What is important in highlighting the field of physiotherapy is the co-existence of disability and poverty. The majority of parents/guardians are those who survive on the wrong end of the standard of living statistics; those under a dollar-a-day survivors. As such they cannot afford nutritious food for their family nor sufficient clothing. A combination of under nourishment and disability is certainly most unwanted, especially as the former aggravates the latter to the detriment of the disabled. This is one area where we are open to ‘donations’, which are specifically aimed at financial help. This will help reduce the amount of poverty there is through small grants to individual or groups of families to enable them to invest in small-scale modern farming, animal keeping and other humble economic ventures to make poverty history in the long run.
Summarising the topic, the Unit as a project one cannot help. But emphasise the fact that the construction of the building is far from finished. It is not connected to electricity nor water mains, drainage and sewerage fixtures are yet to be connected, including many other fittings. Material and financial donations will enable us to go a long way.

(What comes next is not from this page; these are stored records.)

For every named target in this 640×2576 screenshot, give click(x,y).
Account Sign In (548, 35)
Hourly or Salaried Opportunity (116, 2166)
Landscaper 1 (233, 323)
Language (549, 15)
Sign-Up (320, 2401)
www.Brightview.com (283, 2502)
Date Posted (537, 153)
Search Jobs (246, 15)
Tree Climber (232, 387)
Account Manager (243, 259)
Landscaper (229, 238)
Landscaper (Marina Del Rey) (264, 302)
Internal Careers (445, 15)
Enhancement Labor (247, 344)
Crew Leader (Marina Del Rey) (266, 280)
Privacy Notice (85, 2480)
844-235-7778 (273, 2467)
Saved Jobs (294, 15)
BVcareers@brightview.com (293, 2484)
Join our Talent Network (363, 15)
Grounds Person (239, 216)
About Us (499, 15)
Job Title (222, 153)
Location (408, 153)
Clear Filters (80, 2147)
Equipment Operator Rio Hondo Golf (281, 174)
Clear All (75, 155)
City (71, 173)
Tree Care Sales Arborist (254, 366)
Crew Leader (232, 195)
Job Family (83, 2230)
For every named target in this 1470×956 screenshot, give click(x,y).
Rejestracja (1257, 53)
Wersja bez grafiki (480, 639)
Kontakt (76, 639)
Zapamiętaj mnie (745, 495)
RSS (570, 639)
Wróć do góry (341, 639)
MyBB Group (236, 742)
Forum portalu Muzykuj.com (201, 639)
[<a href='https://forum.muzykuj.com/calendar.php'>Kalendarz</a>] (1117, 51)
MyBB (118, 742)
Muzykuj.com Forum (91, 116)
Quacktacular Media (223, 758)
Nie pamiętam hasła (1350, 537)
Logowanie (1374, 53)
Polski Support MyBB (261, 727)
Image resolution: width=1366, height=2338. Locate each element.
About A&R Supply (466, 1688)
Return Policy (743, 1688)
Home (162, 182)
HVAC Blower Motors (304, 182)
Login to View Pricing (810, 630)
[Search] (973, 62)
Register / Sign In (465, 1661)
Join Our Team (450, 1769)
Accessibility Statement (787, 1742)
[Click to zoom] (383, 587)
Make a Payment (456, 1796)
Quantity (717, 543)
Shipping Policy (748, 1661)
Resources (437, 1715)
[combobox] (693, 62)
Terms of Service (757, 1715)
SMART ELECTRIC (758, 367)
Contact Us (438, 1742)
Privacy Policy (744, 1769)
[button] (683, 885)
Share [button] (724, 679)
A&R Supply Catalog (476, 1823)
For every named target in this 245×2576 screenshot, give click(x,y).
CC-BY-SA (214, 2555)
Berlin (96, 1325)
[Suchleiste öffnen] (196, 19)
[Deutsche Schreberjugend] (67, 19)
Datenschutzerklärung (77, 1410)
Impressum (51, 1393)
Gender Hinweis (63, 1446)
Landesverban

Farm and Vocational Training
It has been mentioned in this website previously about the Mikese farm, which is intended to be a training centre for youth according to present and future needs. The farm at Mikese is already being equipped for various vocational skills and in farming and animal husbandry aimed at enabling existing and future youth to earn a decent livelihood. Mikese farm however has a lack of farm implements and equipment. Mikese has a Farm Manager and a Vocational Instructor for training technical skills. Under a special arrangement some members of the Amani Community are practising annual farming and thus helping to expand the farm’s area under actual cultivation. This undertaking has proved to be of a dual advantage; in that the workers benefit in food production whereas the Centre gains in expanding the farm’s area under effective cultivation. Unlike some of the other Amani projects, if a Pandora’s Box of donations were presented to us, we would first of all appreciate farm implements and vocational tools.
A meaningful future is in sight at Mikese for the disabled and other youth.